Os Correios estão se preparando para implementar um quarto Plano de Demissão Voluntária (PDV) com o objetivo de desligar até 5 mil funcionários até 2027. Essa medida visa economizar aproximadamente R$ 1 bilhão anualmente, em um momento em que a estatal enfrenta um rombo recorde de R$ 8,5 bilhões registrado em 2025.
A expectativa é que o novo PDV seja colocado em prática após estudos técnicos, embora ainda não haja uma data definida para sua abertura. Este plano surge após os resultados insatisfatórios do PDV anterior, onde apenas 3,2 mil dos 10 mil esperados aderiram.
Desafios e Reações
Atualmente, os Correios contam com cerca de 76,4 mil empregados. Segundo a nota oficial da empresa, o Plano de Reestruturação visa não apenas o desligamento de funcionários, mas também a recomposição da sustentabilidade financeira e a ampliação da capacidade de investimento.

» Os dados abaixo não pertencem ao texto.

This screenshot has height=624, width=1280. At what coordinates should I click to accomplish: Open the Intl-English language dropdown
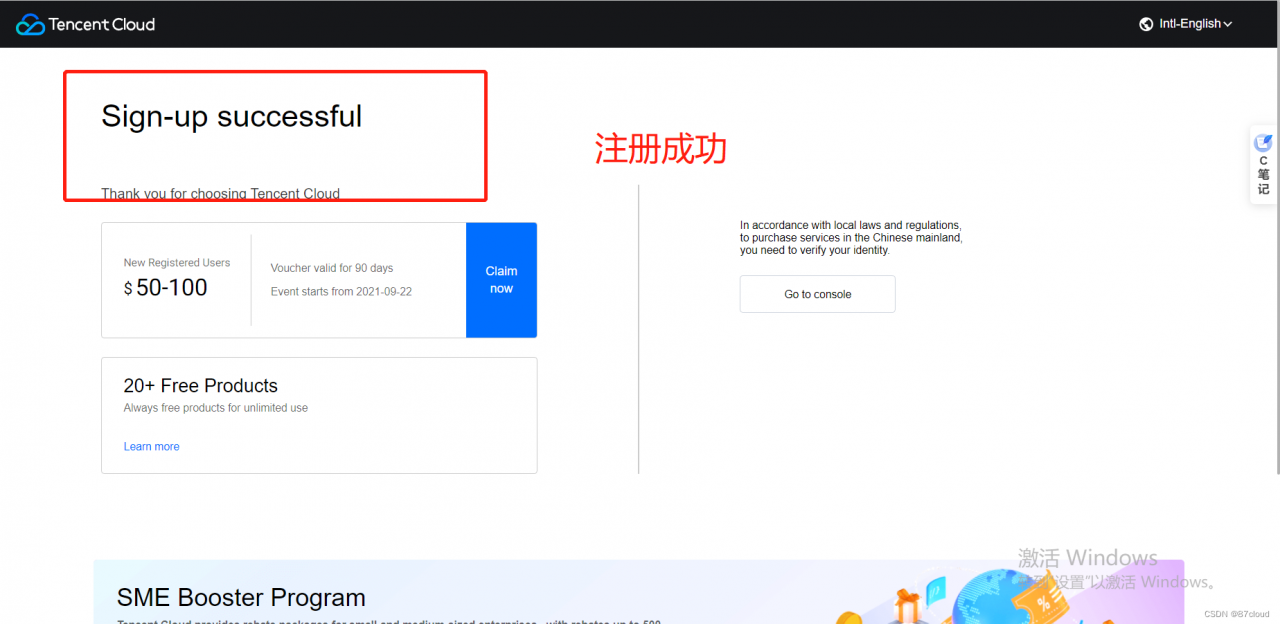pyautogui.click(x=1193, y=23)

O presidente do Sindicato dos Correios no Rio de Janeiro, Marcos Sant’Aguida, expressou preocupações sobre a baixa adesão aos PDVs anteriores, atribuindo isso a relatos de insatisfação de ex-funcionários. Ele alertou que a entidade está preparada para reagir caso a estatal realize demissões sem considerar os impactos sobre os trabalhadores.
Impactos Financeiros
A situação financeira dos Correios tem sido agravada pela concorrência crescente no setor de e-commerce, que reduziu a dependência da estatal por parte de grandes varejistas que estão criando suas próprias redes logísticas. A arrecadação bruta caiu 11,35% em relação a 2024, totalizando R$ 17,3 bilhões.
Esse cenário reflete um conjunto de fatores financeiros, operacionais e estruturais que têm afetado a receita da empresa, aumentando a necessidade de medidas drásticas como o novo PDV.
Opinião
A situação dos Correios é um reflexo das dificuldades enfrentadas por estatais em um mercado cada vez mais competitivo, e as decisões sobre demissões devem ser cuidadosamente avaliadas para não agravar a insatisfação dos trabalhadores.